⪮ Good Morning
Syncing with the Sun
Without a paper calendar to keep track of the days, it would be much too easy to drift a few days here or there. Before paper records, people must have kept track in other ways. Although it was probably less important to know the exact date, as long as you had milestones and events to recalibrate.
The moon phases as well as the summer and winter solstices are ideal points of chronological reference. There would just need to be monuments built to track them. 🤔
"Breathing" lights
US patent US6658577B2, Breathing status LED indicator, is most commonly found as the pulsing light indicating when older Apple laptops charged.
The patent (seemingly) isn't being used for charging lights anymore, but the same rhythm can be found in the Apple Watch's Mindfulness app.
The design simulates slow breathing, putting you at ease. It is also anthropomorphizing your devices to feel less machine-like and more alive.
A closer look at Apple's breathing light by Avital Pekker (https://avital.ca/notes/a-closer-look-at-apples-breathing-light) is a very deep dive into the actual mathematics to make it feel right.

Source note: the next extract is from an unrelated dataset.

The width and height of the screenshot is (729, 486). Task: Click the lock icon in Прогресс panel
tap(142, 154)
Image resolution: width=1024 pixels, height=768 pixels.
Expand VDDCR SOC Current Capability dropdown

Sometimes it is the little things that make the biggest difference.
It's too easy to overlook the little details and underestimate the effort.
Knocker-Upper
Before alarm clocks, you'd pay someone to bang on your door or window to make sure you woke up to get to work on time! This continued in the UK up until the 01970s!
Sí an Bhrú
Newgrange (Sí an Bhrú) is an exceptionally grand passage tomb found in County Meath, Ireland. It was built during the Neolithic Period, around 3200 BC, making it older than Stonehenge and the Egyptian pyramids.
Every winter solstice, the sun's rays illuminate the passage and chamber through an exactly aligned opening called a roof-box.
Candle Clocks
Candles with nails inserted at specifically marked heights acted as an alarm clock. As the candle burned down, the nails would fall to a metal plate below and make a sound.